> **WORKING DATA**
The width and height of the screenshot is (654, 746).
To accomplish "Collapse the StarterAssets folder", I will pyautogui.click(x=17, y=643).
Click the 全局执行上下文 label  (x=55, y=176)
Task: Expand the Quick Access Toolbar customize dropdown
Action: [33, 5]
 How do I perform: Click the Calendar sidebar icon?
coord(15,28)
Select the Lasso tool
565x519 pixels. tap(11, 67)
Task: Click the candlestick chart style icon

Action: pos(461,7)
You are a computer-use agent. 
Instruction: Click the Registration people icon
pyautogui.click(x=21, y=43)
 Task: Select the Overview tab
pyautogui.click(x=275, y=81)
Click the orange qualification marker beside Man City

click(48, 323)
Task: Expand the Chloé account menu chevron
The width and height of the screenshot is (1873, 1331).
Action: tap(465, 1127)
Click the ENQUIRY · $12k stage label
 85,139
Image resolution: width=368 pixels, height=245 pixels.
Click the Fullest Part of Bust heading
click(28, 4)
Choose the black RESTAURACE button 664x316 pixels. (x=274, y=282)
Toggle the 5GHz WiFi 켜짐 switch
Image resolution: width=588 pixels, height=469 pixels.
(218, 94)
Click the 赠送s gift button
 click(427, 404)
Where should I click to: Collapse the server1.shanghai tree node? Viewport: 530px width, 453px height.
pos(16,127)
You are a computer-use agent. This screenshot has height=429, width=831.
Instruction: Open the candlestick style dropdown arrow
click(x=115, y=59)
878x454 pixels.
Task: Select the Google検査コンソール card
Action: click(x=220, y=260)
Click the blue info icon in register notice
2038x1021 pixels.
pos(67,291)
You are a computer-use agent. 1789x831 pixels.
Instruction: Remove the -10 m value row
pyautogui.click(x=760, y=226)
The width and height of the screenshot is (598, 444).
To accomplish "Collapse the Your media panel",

> **AIM**
Quote all of the data above line by line, reproducing every line without any change.

> **COMPLETE OUTPUT**
The width and height of the screenshot is (654, 746).
To accomplish "Collapse the StarterAssets folder", I will pyautogui.click(x=17, y=643).
Click the 全局执行上下文 label  (x=55, y=176)
Task: Expand the Quick Access Toolbar customize dropdown
Action: [33, 5]
 How do I perform: Click the Calendar sidebar icon?
coord(15,28)
Select the Lasso tool
565x519 pixels. tap(11, 67)
Task: Click the candlestick chart style icon

Action: pos(461,7)
You are a computer-use agent. 
Instruction: Click the Registration people icon
pyautogui.click(x=21, y=43)
 Task: Select the Overview tab
pyautogui.click(x=275, y=81)
Click the orange qualification marker beside Man City

click(48, 323)
Task: Expand the Chloé account menu chevron
The width and height of the screenshot is (1873, 1331).
Action: tap(465, 1127)
Click the ENQUIRY · $12k stage label
 85,139
Image resolution: width=368 pixels, height=245 pixels.
Click the Fullest Part of Bust heading
click(28, 4)
Choose the black RESTAURACE button 664x316 pixels. (x=274, y=282)
Toggle the 5GHz WiFi 켜짐 switch
Image resolution: width=588 pixels, height=469 pixels.
(218, 94)
Click the 赠送s gift button
 click(427, 404)
Where should I click to: Collapse the server1.shanghai tree node? Viewport: 530px width, 453px height.
pos(16,127)
You are a computer-use agent. This screenshot has height=429, width=831.
Instruction: Open the candlestick style dropdown arrow
click(x=115, y=59)
878x454 pixels.
Task: Select the Google検査コンソール card
Action: click(x=220, y=260)
Click the blue info icon in register notice
2038x1021 pixels.
pos(67,291)
You are a computer-use agent. 1789x831 pixels.
Instruction: Remove the -10 m value row
pyautogui.click(x=760, y=226)
The width and height of the screenshot is (598, 444).
To accomplish "Collapse the Your media panel",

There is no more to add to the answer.